While previous significant storms in Southcentral Alaska brought multiple inches of snowfall, this upcoming storm will be entering a warmer environment. It will also be bringing an even stronger push of warm air and plenty of moisture with it. As a result, there will be multiple forms of precipitation that occur on Sunday and Monday. To help with planning for New Year’s activities, the National Weather Service has issued a Winter Weather Advisory for a combination of light snow and freezing rain for Anchorage, the western Kenai Peninsula, the Matanuska-Susitna Borough, and the Copper River Basin for Sunday. A Winter Storm Watch has been issued for the eastern Kenai Peninsula and western Prince William Sound where snow will be heaviest, perhaps up to 2 feet, for elevations above 1,000 feet, including Turnagain Pass.
For now, expect both Dec. 30 and New Year’s Eve to be relatively quiet. We’ll continue to see temperatures remaining fairly warm with highs in the upper 20s and lower 30s. It’s possible that we’ll even see some parts of Southcentral warm into the 40s near the coast. While some flurries can’t be ruled out both today and tomorrow, any activity will be light and bring little to no impact to the region.
Things begin to change on New Year’s Eve, as an area of low pressure moving out of the Northern Pacific just south of the Aleutian Islands strengthens. As the low moves from west to east, it will deepen and lead to an increase in winds for open waters of the Gulf of Alaska through the day Saturday. The biggest impacts for New Year’s Eve will primarily be over Kodiak, where wet and windy conditions will impact the region. The area of low pressure will continue to deepen as it builds closer to Southcentral, leading to an increase in gusty winds through Prince William Sound, parts of the Kenai and through Portage Valley. While inland regions will see some breezy if not windy conditions Saturday night into Sunday, the highest winds will occur near coastal areas.
The incoming low will have plenty of warmth and moisture associated with it, which will lead to some issues across parts of Bristol Bay and the Lake and Peninsula region. We’ll see areas of blowing snow and falling snow that could reduce visibility as winds pick up from the approaching low.
For Southcentral, the biggest issue will remain the precipitation type. As mentioned above, the warmth coming in with this system will warm temperatures near or above freezing. This warmth — combined with the incoming moisture — will almost certainly lead to a large swath of Southcentral seeing a gradual transition from snow to a wintry mix, and possibly freezing rain. Hazardous travel could be an issue throughout the day Sunday, as we look to see the bulk of the precipitation arrive through the early afternoon hours of New Year’s Day.

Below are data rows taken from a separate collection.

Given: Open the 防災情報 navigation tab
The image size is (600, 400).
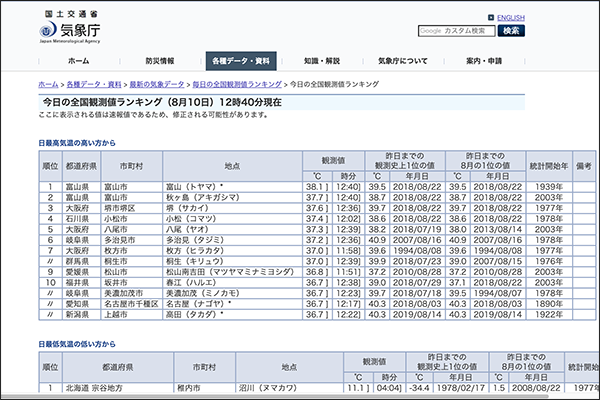Looking at the screenshot, I should point(158,61).
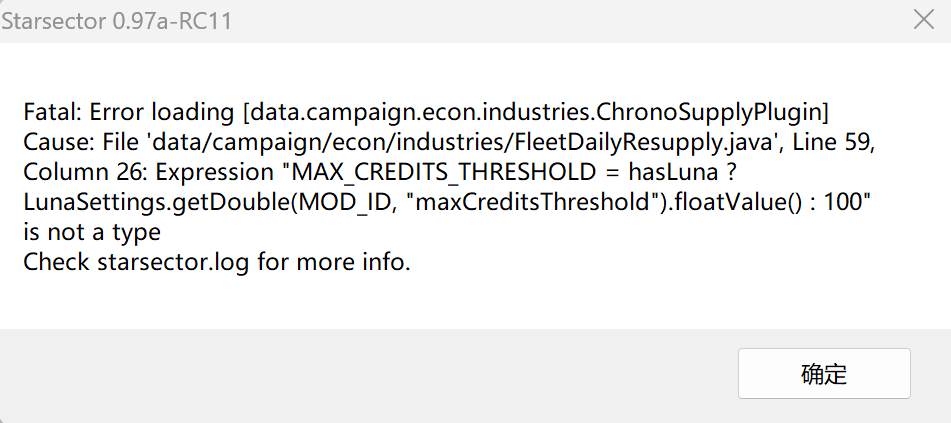Click the "is not a type" line
The image size is (951, 423).
pos(92,233)
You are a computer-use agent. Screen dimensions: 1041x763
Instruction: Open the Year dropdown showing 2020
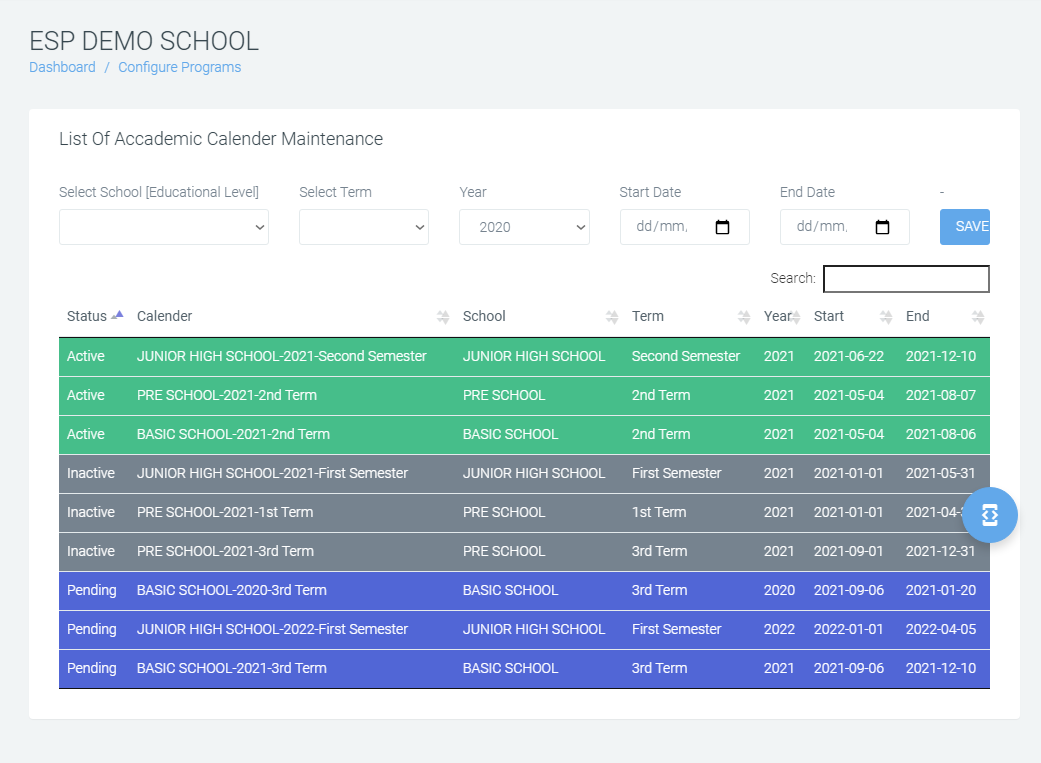click(x=524, y=227)
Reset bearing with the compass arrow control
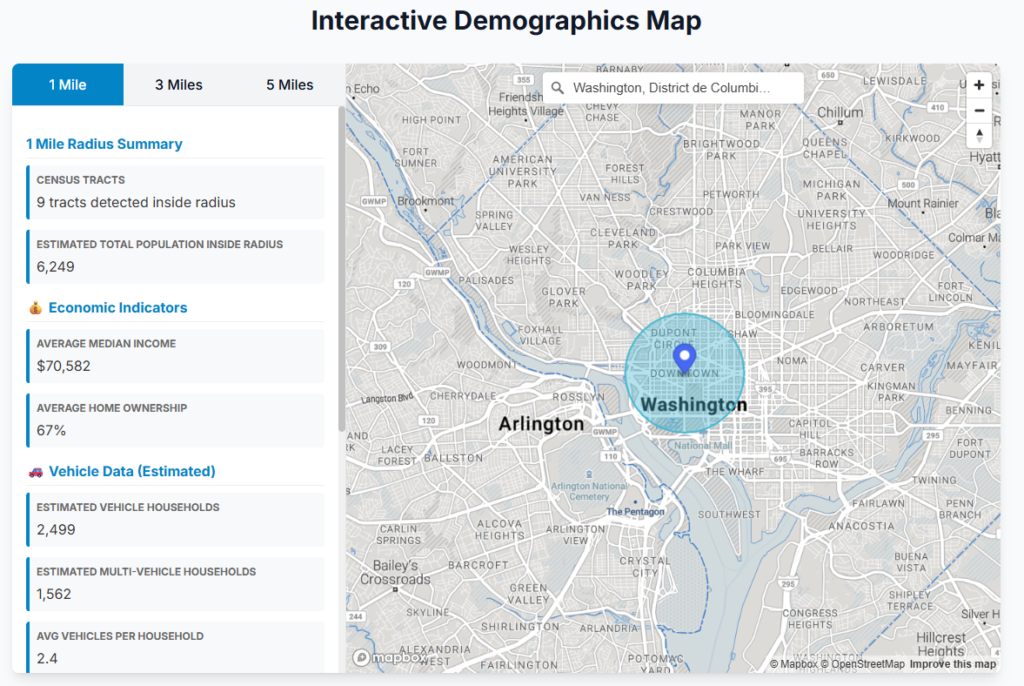This screenshot has width=1024, height=686. (978, 135)
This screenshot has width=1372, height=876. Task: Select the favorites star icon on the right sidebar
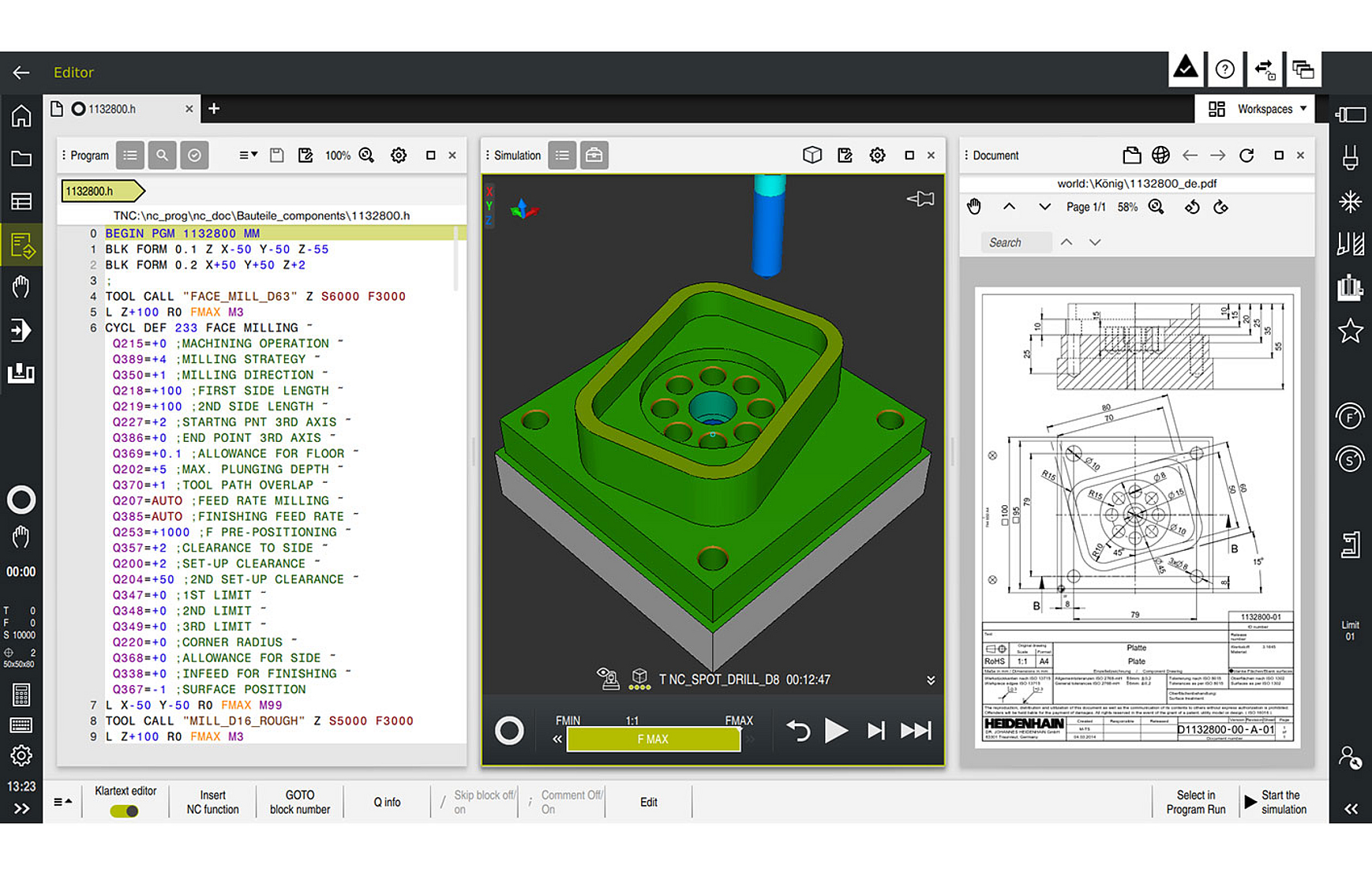(1351, 331)
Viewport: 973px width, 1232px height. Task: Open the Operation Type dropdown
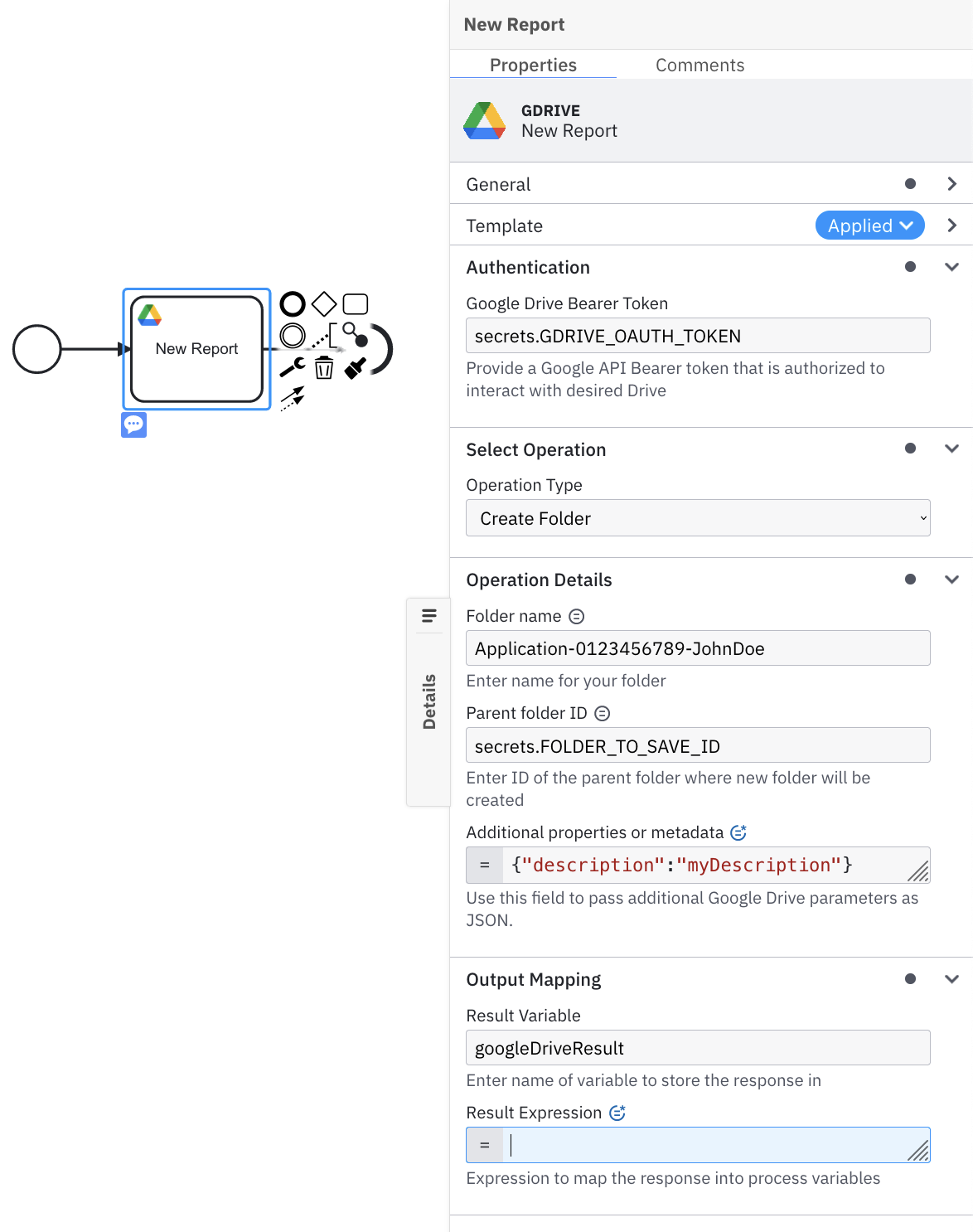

Go ahead and have a plan in place, freezing rain and wintry mix will once again lead to significant issues on roads and elevated surfaces. While the warmer air moving in will lead to temperatures warming above freezing, the extended period of below-freezing temperatures will only mean that the melting precipitation will lead to slicker and icier conditions.
Southeast Alaska will also see the impacts from this storm, as widespread wintry mix and winds build into the region. This active weather pattern is set to remain through the first week of January, with temperatures for much of the state remaining on the seasonal if not warmer side.
Have a wonderful and Happy New Year!